A l’époque, j’étais également entre deux eaux : j’allais terminer mes études, sans perspective d’avenir, en 2009, nous étions en pleine crise et j’ai vu beaucoup de personnes de mon entourage se la prendre en pleine tronche, par surprise. Je me suis retrouvé en pleine noyade, déçu. Cet album ne pouvait que me parler. Le mec arrive de nulle part et balance un tas de phases auxquelles je peux m’identifier. Orelsan parle exactement de ce que je vis. Il doit y en avoir beaucoup dans son cas, dans notre cas.
Les trentenaires s’y sont trouvés
Avec le recul, je considère maintenant cet album comme une Madeleine de Proust.
J’y retourne avec plaisir, et pour plusieurs raisons. D’abord, parce qu’il reste d’actualité, ce qui est plutôt ouf. Ensuite, Orelsan a bien évolué, en prenant des risques, en changeant, en s’adaptant et en transformant son environnement.

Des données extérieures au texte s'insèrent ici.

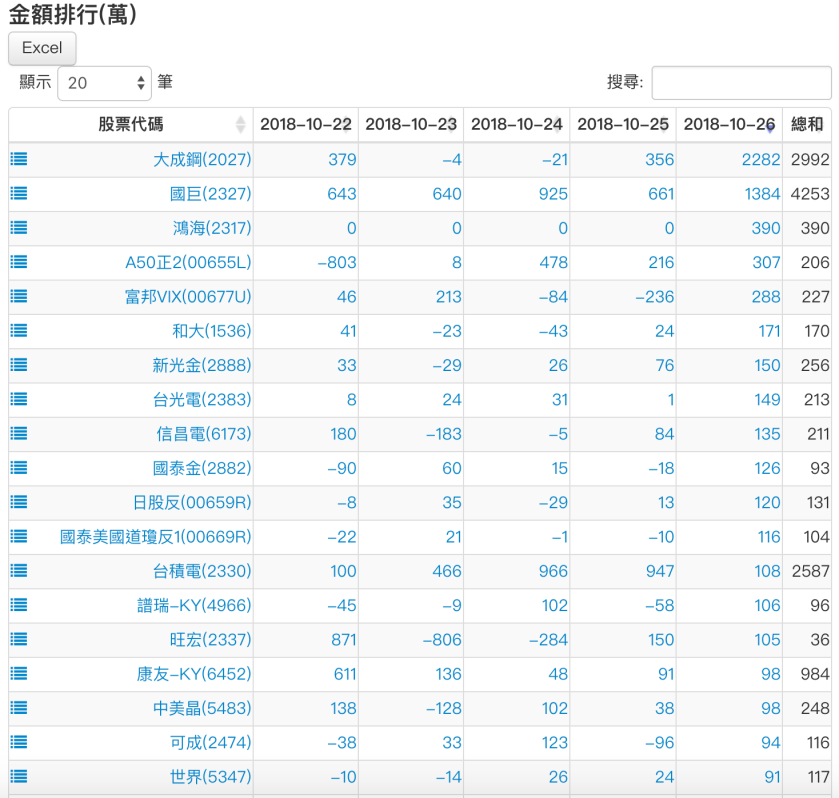This screenshot has height=798, width=839.
Task: Click inside the 搜尋 search field
Action: pyautogui.click(x=741, y=83)
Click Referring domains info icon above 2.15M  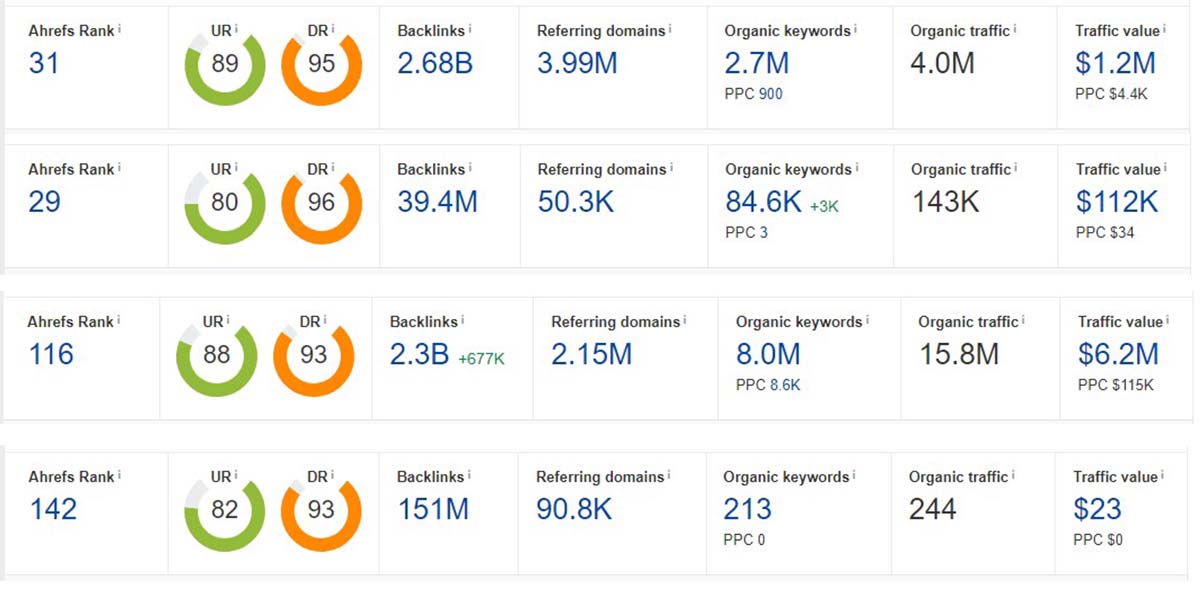point(685,320)
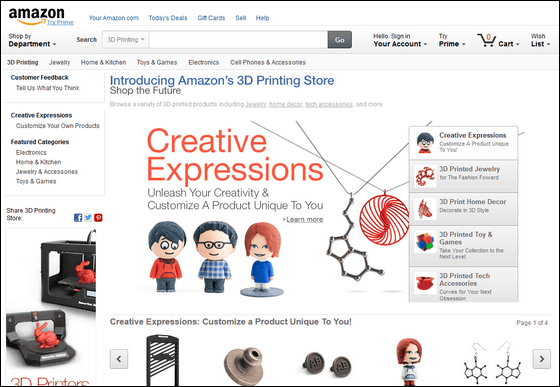Go to next carousel page arrow
This screenshot has height=387, width=560.
click(x=541, y=359)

Ce qu’il disait à l’époque, c’était un état de fait. Transitoire. Je pense que beaucoup de jeunes aimant le rap à l’époque avaient adhéré par l’univers et la véracité. La plupart a grandi avec lui, sortant de leur lose avec lui. En tout cas, c’est mon cas. Réécoutez “Perdu d’avance”, c’est aussi se dire “C’était comme cela mais finalement, ça a bien bougé, voici par quoi je suis passé”. Et en être fier.
L’album devraient parler aux générations à venir, vous savez, celles qui galèrent à entrer à la fac après le Bac à cause d’une couille du gouvernement. Celles qui se demandent ce qu’elles peuvent faire de leur vie.
Celles qui se sentent perdues. Perdu(es) d’avance.